An das Fiasko mit Martin, das sämtliche Ehepläne zunichte gemacht hatte, wollte sie jetzt gar nicht erst denken, und anstelle toller Engagements hatte sie sich von Casting zu Casting gequält, immer ernüchterter und gedemütigter. Schließlich hatte sie doch eine Rolle ergattert - nicht etwa für ein Musical, ja, nicht einmal für die Bühne. Einen knappen Monat lang stand sie stattdessen für eine Nachmittags-Telenovela vor der Kamera -- in einer blassen Nebenrolle, deren Text sich darauf beschränkte, den Bösewicht der Serie bewundernd anzuschmachten. Der hielt wenig davon, was jeder Zuschauer mit Verstand schon bei der ersten Begegnung durchschaute, ihr doofes Rollen-Ich aber leider so gar nicht. Am Ende wurde sie von dessen Ex vergiftet, so dass sich Helenas letzter Auftritt in Folge 185 darauf beschränkte, als Leiche geschminkt auf dem Seziertisch zu liegen.

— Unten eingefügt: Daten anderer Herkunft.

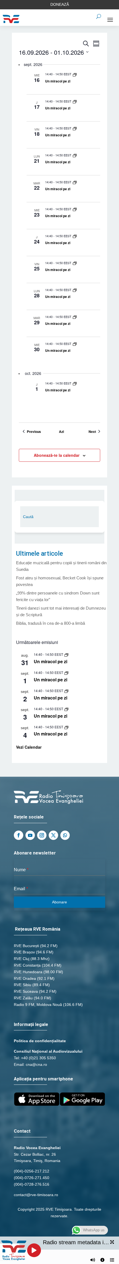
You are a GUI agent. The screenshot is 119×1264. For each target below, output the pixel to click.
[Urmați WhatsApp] (65, 835)
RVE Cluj (21, 958)
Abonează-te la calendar (56, 455)
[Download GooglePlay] (82, 1104)
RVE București (26, 946)
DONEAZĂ (59, 4)
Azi (61, 431)
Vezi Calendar (29, 747)
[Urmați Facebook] (18, 835)
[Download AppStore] (36, 1104)
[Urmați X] (53, 835)
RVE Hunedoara (28, 972)
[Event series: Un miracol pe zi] (75, 74)
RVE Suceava (26, 991)
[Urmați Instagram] (41, 835)
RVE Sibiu (22, 985)
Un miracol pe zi (57, 81)
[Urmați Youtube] (30, 835)
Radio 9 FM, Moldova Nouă (38, 1004)
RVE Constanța (27, 965)
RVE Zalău (23, 998)
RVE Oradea (25, 978)
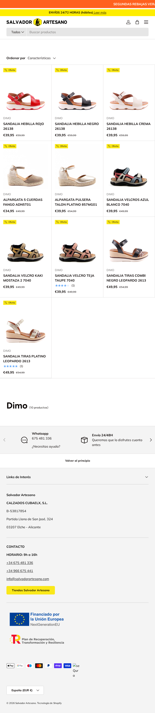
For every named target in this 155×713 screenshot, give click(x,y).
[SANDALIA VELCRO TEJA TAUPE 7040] (77, 242)
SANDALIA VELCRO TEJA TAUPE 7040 (74, 277)
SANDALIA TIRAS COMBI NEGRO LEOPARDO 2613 (126, 277)
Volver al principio (77, 460)
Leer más (99, 12)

Auch wenn dieser Abgang den Vorteil bot, dass sie keinen
schwachsinnigen Text mehr hatte lernen müssen - in dem Augenblick, als sie sich auf dem kalten Stahl ausschließlich darauf konzentrierte, den Atem möglichst flach zu halten, hatte sie gedacht, dass es nicht noch weiter bergab gehen konnte. Erst jetzt, da sie die einsame Forststraße entlangstapfte, wusste sie, dass der absolute Tiefpunkt damals noch nicht erreicht gewesen war. Dort war sie erst jetzt angelangt - diesmal in der Rolle »Stadtpflanze verirrt sich in den Bergen«.
Inmitten der Stille erschienen ihr die wenigen Geräusche um sie herum noch unheimlicher. Das Knacken der Äste, die unter der frostigen Last nachgaben, klang wie ein Seufzen, der kalte Wind, der den Schnee verwehte, wie ein Stöhnen. Ihre Schritte knarzten, ihr keuchender Atem und ihr laut pochendes Herz verstärkten das Gefühl vollkommener Verlassenheit.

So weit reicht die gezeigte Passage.